§ Task details
Reproduce all of the data below word for word, keeping every line unchanged and in its original order.

---------- Provided entries

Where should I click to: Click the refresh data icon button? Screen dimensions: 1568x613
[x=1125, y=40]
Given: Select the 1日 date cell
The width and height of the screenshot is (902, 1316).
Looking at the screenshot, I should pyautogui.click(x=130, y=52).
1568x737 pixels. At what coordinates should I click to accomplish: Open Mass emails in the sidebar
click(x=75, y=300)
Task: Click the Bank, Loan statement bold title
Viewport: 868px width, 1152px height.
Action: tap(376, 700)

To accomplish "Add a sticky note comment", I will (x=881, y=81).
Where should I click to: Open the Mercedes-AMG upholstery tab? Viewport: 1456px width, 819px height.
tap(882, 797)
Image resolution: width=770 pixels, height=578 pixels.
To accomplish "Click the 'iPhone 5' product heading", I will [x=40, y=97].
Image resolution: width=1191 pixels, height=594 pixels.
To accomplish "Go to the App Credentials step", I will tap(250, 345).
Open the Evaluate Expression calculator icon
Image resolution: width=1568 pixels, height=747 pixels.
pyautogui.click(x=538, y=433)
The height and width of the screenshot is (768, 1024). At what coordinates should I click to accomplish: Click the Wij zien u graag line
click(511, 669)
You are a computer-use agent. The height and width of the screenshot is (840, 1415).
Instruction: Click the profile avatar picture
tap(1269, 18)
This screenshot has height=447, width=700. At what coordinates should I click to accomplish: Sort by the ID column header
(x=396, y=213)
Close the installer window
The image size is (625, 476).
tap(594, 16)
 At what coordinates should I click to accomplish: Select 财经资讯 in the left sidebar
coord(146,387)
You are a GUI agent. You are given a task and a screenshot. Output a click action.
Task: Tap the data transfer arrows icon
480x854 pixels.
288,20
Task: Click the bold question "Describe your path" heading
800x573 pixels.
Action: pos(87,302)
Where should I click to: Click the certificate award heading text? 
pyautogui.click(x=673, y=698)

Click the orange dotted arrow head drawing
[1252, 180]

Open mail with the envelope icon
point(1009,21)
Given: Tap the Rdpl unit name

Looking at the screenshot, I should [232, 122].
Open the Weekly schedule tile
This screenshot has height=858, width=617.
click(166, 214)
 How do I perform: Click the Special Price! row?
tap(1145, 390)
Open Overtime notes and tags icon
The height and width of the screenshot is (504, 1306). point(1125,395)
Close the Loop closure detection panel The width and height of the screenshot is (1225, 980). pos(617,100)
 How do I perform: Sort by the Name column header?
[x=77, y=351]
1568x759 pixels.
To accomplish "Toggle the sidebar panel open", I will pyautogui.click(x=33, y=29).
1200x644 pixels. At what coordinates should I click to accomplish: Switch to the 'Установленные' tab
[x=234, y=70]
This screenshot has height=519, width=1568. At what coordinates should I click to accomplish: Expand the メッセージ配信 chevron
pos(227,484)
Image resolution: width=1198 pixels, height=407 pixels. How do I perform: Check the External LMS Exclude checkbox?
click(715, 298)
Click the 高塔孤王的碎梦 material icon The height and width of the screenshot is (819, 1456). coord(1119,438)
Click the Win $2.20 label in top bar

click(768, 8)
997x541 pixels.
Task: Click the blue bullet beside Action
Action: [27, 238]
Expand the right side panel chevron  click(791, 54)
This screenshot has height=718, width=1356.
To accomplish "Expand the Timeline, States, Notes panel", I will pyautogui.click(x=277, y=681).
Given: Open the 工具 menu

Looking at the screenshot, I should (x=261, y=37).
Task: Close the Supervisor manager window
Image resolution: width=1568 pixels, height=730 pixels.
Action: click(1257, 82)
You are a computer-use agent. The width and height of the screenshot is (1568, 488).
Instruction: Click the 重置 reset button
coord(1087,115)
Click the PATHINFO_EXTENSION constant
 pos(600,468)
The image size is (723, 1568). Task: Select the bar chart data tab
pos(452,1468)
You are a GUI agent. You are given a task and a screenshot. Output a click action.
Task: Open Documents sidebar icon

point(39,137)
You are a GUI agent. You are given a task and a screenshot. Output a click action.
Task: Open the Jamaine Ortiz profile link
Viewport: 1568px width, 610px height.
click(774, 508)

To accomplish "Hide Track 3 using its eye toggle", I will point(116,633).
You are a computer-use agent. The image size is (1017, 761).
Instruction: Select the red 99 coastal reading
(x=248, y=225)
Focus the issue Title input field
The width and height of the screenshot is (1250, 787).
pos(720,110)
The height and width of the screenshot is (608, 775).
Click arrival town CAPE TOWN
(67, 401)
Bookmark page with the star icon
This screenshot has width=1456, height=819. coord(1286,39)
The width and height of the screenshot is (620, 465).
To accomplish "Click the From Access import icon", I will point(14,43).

--------------------

§ Completed exercise
Where should I click to: Click the refresh data icon button? Screen dimensions: 1568x613
[x=1125, y=40]
Given: Select the 1日 date cell
The width and height of the screenshot is (902, 1316).
Looking at the screenshot, I should pyautogui.click(x=130, y=52).
1568x737 pixels. At what coordinates should I click to accomplish: Open Mass emails in the sidebar
click(x=75, y=300)
Task: Click the Bank, Loan statement bold title
Viewport: 868px width, 1152px height.
Action: tap(376, 700)

To accomplish "Add a sticky note comment", I will (x=881, y=81).
Where should I click to: Open the Mercedes-AMG upholstery tab? Viewport: 1456px width, 819px height.
tap(882, 797)
Image resolution: width=770 pixels, height=578 pixels.
To accomplish "Click the 'iPhone 5' product heading", I will [x=40, y=97].
Image resolution: width=1191 pixels, height=594 pixels.
To accomplish "Go to the App Credentials step", I will tap(250, 345).
Open the Evaluate Expression calculator icon
Image resolution: width=1568 pixels, height=747 pixels.
pyautogui.click(x=538, y=433)
The height and width of the screenshot is (768, 1024). At what coordinates should I click to accomplish: Click the Wij zien u graag line
click(511, 669)
You are a computer-use agent. The height and width of the screenshot is (840, 1415).
Instruction: Click the profile avatar picture
tap(1269, 18)
This screenshot has height=447, width=700. At what coordinates should I click to accomplish: Sort by the ID column header
(x=396, y=213)
Close the installer window
The image size is (625, 476).
tap(594, 16)
 At what coordinates should I click to accomplish: Select 财经资讯 in the left sidebar
coord(146,387)
You are a GUI agent. You are given a task and a screenshot. Output a click action.
Task: Tap the data transfer arrows icon
480x854 pixels.
288,20
Task: Click the bold question "Describe your path" heading
800x573 pixels.
Action: pos(87,302)
Where should I click to: Click the certificate award heading text? 
pyautogui.click(x=673, y=698)

Click the orange dotted arrow head drawing
[1252, 180]

Open mail with the envelope icon
point(1009,21)
Given: Tap the Rdpl unit name

Looking at the screenshot, I should [232, 122].
Open the Weekly schedule tile
This screenshot has height=858, width=617.
click(166, 214)
 How do I perform: Click the Special Price! row?
tap(1145, 390)
Open Overtime notes and tags icon
The height and width of the screenshot is (504, 1306). point(1125,395)
Close the Loop closure detection panel The width and height of the screenshot is (1225, 980). pos(617,100)
 How do I perform: Sort by the Name column header?
[x=77, y=351]
1568x759 pixels.
To accomplish "Toggle the sidebar panel open", I will pyautogui.click(x=33, y=29).
1200x644 pixels. At what coordinates should I click to accomplish: Switch to the 'Установленные' tab
[x=234, y=70]
This screenshot has height=519, width=1568. At what coordinates should I click to accomplish: Expand the メッセージ配信 chevron
pos(227,484)
Image resolution: width=1198 pixels, height=407 pixels. How do I perform: Check the External LMS Exclude checkbox?
click(715, 298)
Click the 高塔孤王的碎梦 material icon The height and width of the screenshot is (819, 1456). coord(1119,438)
Click the Win $2.20 label in top bar

click(768, 8)
997x541 pixels.
Task: Click the blue bullet beside Action
Action: [27, 238]
Expand the right side panel chevron  click(791, 54)
This screenshot has height=718, width=1356.
To accomplish "Expand the Timeline, States, Notes panel", I will pyautogui.click(x=277, y=681).
Given: Open the 工具 menu

Looking at the screenshot, I should (x=261, y=37).
Task: Close the Supervisor manager window
Image resolution: width=1568 pixels, height=730 pixels.
Action: click(1257, 82)
You are a computer-use agent. The width and height of the screenshot is (1568, 488).
Instruction: Click the 重置 reset button
coord(1087,115)
Click the PATHINFO_EXTENSION constant
 pos(600,468)
The image size is (723, 1568). Task: Select the bar chart data tab
pos(452,1468)
You are a GUI agent. You are given a task and a screenshot. Output a click action.
Task: Open Documents sidebar icon

point(39,137)
You are a GUI agent. You are given a task and a screenshot. Output a click action.
Task: Open the Jamaine Ortiz profile link
Viewport: 1568px width, 610px height.
click(774, 508)

To accomplish "Hide Track 3 using its eye toggle", I will point(116,633).
You are a computer-use agent. The image size is (1017, 761).
Instruction: Select the red 99 coastal reading
(x=248, y=225)
Focus the issue Title input field
The width and height of the screenshot is (1250, 787).
pos(720,110)
The height and width of the screenshot is (608, 775).
Click arrival town CAPE TOWN
(67, 401)
Bookmark page with the star icon
This screenshot has width=1456, height=819. coord(1286,39)
The width and height of the screenshot is (620, 465).
To accomplish "Click the From Access import icon", I will point(14,43).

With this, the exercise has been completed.